Ungulani entra na história do Vale de Zambeze e faz uma desconstrução imaginária dos seus elementos dentro do seu tempo e encarrega-se de uma tarefa não fácil; a que torna ele um prosador exímio: a reconstrução ficcional. Esse exercício duplo pode ser encontrado quando enarra David Livingstone nas terras de Nhabezi e quando um dos acompanhantes do explorador inglês, Maluka apaixona-se por Luíza, a preciosa filha de Gregódio.

O que Ungulani faz em “Choriro” não é uma visita ao Vale de Zambeze (sec. XIX) para escrever um texto ficcional, mas ele traça através da imaginação um caminho que nos leva ao Vale e ao âmago que recria um Vale com costumes próprios: “os macacos adestrados para desvirginar mulheres” ou “o lançamento dos insubmissos aos crocodilos”. A história é um catálogo com grafias de acontecimentos presos por agulhas de datas no quadro da memória. E Ungulani o sabe muito bem, por isso a sua imaginação transcorre sobre acontecimentos diversos que se seguram em datas.

O estilo com que Ungulani tece a narrativa de Nhabezi não se veste de monotonia, pois em cada momento procura reinventá-lo. Essa reinvenção de estilo oscila entre um relato poético, como quando minucia Nzinga, uma das esposas de Nhebazi: “…era uma moca de mediana altura e traços alongados como uma gazela. De uma cintura delgada e ancas de fraca protuberância […], os olhos apresentavam o brilho fugidio das águas ao amanhecer”. Ora uma tendência de enumerar que condensa o muito em pouco [economia da frase]: “as folhas, adormecidas. As sombras, paradas. O sol, sorrindo. O rio, acenando. As águas, correndo. As margens, bocejando”.

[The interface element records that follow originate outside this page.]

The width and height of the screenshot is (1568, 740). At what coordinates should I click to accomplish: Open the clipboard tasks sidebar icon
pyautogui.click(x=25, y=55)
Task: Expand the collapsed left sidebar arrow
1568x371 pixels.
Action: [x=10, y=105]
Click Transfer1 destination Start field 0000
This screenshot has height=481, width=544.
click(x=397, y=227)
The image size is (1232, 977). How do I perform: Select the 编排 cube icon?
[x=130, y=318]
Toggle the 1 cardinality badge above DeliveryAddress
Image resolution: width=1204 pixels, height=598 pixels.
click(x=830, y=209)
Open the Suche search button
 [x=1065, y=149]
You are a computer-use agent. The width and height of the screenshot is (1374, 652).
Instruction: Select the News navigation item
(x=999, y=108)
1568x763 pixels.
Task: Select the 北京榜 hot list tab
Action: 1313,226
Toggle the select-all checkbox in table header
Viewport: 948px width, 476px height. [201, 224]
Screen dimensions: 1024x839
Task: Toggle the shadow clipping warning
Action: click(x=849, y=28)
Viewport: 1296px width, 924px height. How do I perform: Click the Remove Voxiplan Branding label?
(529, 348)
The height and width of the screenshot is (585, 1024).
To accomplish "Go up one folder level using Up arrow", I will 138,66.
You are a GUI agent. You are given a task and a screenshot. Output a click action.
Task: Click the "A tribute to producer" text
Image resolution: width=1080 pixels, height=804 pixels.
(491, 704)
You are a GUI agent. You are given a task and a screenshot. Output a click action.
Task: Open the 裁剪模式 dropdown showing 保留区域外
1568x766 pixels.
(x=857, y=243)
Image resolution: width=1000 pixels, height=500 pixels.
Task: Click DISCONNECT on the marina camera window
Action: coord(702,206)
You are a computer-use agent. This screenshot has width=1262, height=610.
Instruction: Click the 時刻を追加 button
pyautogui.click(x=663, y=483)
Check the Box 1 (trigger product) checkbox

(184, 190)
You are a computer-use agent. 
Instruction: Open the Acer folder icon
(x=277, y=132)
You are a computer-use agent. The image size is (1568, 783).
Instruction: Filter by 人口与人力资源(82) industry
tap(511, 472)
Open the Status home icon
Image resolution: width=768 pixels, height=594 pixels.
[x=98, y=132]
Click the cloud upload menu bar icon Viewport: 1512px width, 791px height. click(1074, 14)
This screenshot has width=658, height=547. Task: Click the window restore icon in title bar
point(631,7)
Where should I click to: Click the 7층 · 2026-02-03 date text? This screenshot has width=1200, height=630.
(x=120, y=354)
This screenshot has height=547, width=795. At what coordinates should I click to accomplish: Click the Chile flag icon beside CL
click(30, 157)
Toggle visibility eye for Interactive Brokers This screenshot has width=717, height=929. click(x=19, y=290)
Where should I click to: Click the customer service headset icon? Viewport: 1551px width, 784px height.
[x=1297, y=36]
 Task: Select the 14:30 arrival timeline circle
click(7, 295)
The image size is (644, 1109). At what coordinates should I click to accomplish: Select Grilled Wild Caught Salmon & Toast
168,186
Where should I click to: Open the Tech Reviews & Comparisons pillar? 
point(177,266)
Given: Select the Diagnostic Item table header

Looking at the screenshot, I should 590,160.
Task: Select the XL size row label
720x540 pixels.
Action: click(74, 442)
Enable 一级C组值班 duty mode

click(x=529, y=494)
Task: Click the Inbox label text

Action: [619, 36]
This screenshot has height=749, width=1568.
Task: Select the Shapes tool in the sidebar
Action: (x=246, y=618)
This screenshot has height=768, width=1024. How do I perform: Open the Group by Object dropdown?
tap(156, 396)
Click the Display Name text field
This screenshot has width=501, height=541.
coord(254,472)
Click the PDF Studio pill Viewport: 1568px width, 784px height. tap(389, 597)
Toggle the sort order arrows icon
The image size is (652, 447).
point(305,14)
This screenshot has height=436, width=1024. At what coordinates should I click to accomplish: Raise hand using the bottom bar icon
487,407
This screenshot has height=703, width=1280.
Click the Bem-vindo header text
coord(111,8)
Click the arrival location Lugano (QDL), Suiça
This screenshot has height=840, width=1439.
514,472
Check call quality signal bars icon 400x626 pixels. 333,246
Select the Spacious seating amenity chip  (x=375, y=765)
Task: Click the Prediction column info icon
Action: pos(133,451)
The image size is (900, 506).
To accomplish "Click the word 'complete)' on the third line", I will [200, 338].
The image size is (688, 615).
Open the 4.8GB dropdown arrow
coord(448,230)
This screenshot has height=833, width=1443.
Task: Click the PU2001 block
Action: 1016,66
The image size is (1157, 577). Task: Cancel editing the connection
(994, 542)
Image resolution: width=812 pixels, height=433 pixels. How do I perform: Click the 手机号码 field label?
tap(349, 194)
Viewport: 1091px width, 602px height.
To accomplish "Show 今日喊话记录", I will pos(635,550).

“Choriro” faz um encadeamento de episódios históricos com um “know-how” intrínseco à prosadores que sabem ungir a realidade de imaginação e a história de ficção. A fragmentação das crónicas épicas do padre António Gonzaga e o enredo final sobre a incerteza do futuro na aringa de Nhabezi recordam o “último discurso de Ngungunhana”. A beleza dessa prosa não se prende em pequenas partes históricas como fazem outros romances históricos, mas sim possui uma beleza que transcorre em todas páginas como quando a tinta despeja-se sobre um livro.